The National Social Security Authority (NSSA) has reported a 68 percent decline in full-year profit for 2015 after a $93 million asset write-down relating to its Celestial office park in Harare and an ill-fated Beitbridge hotel project.
An asset write-down occurs when the book value of an overvalued asset is reduced to levels that reflect market value.
There have been concerns that the state run pension fund overpaid for the Borrowdale office park, while construction costs for the Beitbridge hotel vaulted from $17 million when the tender was floated to $49 million upon completion in 2014.
At the final cost, the 140-room hotel, planned as a four-star property, cost $350 000 per room to construct, more than an average $250 000 per room for a five-star hotel, according to some hotel construction experts.
NSSA’s new board, appointed in July 2015, has instituted a forensic audit into the statutory pensions fund’s investments, which chairman Robin Vela has described as influenced by “historically delinquent decisions.”
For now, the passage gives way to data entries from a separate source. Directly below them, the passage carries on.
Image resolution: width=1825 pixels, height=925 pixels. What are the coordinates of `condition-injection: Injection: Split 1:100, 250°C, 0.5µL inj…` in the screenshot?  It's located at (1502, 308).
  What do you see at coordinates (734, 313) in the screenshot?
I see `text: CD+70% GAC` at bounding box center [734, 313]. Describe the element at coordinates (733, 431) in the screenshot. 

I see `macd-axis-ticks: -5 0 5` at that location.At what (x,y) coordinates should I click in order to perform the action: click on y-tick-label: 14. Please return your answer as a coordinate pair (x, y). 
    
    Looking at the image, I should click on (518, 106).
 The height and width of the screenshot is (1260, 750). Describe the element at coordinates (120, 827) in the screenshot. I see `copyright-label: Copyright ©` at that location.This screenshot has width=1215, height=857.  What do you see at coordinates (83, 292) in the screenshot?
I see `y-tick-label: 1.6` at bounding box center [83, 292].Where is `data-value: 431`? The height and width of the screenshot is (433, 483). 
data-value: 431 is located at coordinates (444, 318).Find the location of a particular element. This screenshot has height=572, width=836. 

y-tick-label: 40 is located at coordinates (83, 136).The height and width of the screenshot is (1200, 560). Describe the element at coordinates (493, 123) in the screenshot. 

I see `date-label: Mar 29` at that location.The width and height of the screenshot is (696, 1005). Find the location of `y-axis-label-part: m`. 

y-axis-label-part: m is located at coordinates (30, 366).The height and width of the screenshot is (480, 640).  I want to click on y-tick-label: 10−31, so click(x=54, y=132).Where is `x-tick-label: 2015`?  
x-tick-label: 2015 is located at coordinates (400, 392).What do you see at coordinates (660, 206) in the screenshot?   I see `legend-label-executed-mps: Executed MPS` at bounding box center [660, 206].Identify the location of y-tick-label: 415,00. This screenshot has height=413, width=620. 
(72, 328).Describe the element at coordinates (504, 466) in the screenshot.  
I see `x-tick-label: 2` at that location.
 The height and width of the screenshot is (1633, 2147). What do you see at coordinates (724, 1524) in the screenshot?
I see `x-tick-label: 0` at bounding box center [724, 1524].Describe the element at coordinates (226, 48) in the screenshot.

Financial statements for the year ended December 2015, published over the weekend, show NSSA’s profit at $32.3 million, down from $103.8 million in 2014, mainly due to the property revaluation losses.
In a statement accompanying NSSA’s financial results, Vela said his board was still in the process of verifying all assets held by the fund to ascertain their real balance sheet value.
“Informed by the outcome of that process, the board has had to be prudent in cases where stated values have been rendered out of sync with prevailing fundamentals and thus unjustifiable,” Vela said.
“Investment properties were written down by $92.9 million being mainly due to the recently purchased Celestial Park and Beitbridge Hotel and Office building, both of which are the subject of a continued forensic investigation, the results of which may have an additional financial impact in subsequent financial statements.”
In June, NSSA closed the Beitbridge hotel, which had been operated since 2014 by Rainbow Tourism Group, after as the hotelier struggled to pay rent for the loss-making property.